The national mobile roaming is the ability of a cellular customer to automatically make and receive voice calls, send and receive data, or access other services, including data services, when travelling outside the coverage area of the home network, by means of using a visited network.
According to the Executive Vice Chairman, Prof. Umar Danbatta, even though it was technically possible to provide facility for domestic roaming, appropriate legal and regulatory framework have to be in place in order to encourage as well as assist the operators in realising roaming arrangement between them without any uncertainty.
He said there was need to ensure that the policies, rules and regulation to be adopted regarding national roaming are formulated in detailed discussion with the operators as they are the main entities responsible for the successful implementation of the domestic roaming facility.

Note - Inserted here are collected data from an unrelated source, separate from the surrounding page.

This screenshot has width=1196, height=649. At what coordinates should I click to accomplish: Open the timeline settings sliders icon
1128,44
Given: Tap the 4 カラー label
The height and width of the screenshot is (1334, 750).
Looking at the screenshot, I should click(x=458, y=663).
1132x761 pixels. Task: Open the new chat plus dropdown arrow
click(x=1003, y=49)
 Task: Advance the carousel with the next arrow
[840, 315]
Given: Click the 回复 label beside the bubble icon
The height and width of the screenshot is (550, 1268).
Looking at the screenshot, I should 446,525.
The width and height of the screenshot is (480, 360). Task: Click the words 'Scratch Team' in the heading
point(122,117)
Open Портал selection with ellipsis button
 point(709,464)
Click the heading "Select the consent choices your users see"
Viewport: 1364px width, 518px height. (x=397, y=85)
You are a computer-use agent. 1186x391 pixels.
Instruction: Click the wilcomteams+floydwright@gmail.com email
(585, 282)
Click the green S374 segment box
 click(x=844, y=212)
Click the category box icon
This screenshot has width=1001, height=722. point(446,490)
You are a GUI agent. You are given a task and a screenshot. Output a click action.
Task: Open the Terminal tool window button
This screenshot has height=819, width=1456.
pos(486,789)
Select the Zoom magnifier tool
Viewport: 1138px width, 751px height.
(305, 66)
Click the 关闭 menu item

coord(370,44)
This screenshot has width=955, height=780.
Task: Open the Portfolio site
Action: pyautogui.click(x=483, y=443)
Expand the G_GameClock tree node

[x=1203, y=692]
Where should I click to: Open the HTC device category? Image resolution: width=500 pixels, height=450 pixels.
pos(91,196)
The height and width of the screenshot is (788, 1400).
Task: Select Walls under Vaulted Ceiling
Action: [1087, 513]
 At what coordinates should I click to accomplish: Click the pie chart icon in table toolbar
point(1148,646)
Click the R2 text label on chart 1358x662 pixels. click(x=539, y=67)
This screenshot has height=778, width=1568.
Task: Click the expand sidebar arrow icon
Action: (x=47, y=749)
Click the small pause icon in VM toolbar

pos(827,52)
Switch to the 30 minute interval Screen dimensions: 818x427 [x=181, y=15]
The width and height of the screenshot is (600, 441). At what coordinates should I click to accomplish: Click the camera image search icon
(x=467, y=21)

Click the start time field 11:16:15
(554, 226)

Danbatta therefore urged concerned stakeholders, experts and any interested party to send their comments, suggestions or inputs to the commission within two weeks.
Danbatta said the comments and inputs provided by the stakeholders would aid the commission in formulating a regulatory instrument on national mobile roaming.
NCC explained that such arrangements effectively multiply a carrier’s ability to cover those areas where they do not have the presence of their own network, without actually having to deploy infrastructure.
According to it, prior agreement between operators enables the subscribers to roam into another network in case the home network is not available, adding it is believed to be simpler and less costly to manage than active infrastructure sharing and may also ensure effective competition through a greater degree of uniformity among operators’ retail offerings.
NCC listed benefits of implementing national mobile roaming to include extra source of revenue for both mobile network operators; less investment costs since infrastructure sharing divides the investment burden among the operators rather than being shouldered by a single operator; promote efficient use of resources; easy market entry; better choice of service; less negative environmental impact and promote universal service provision.
The commission said through the consultation, it would want to know from experts and stakeholders, the impact national mobile roaming will have on the following areas: quality of service; roll-out obligations of operators; mobile number portability scheme; investment in the telecoms sector.
Others are should the commission mandate the national mobile roaming or leave it to the market force? If left to the market force, will operators voluntarily implement roaming between their networks?; If national mobile roaming is agreed, then how long will it take to be technically ready for providing service to the subscribers of other domestic operators?.
The commission also wants to know and seek explanation as to the costs involved in implementing national roaming; what sort of billing system should be used in carrying out national mobile roaming?
Contribution should also include which mobile services should be included in the national mobile roaming package. Besides voice and SMS, should data roaming including MMS, Video-call, among others also be included.
Largely, NCC said the provision of national mobile roaming services is technically feasible but there are several pertinent issues, which need to be addressed.
“It is therefore imperative to put in place an appropriate legal and regulatory framework to ensure that operators realize smooth roaming arrangements between them without any uncertainty”, it stated.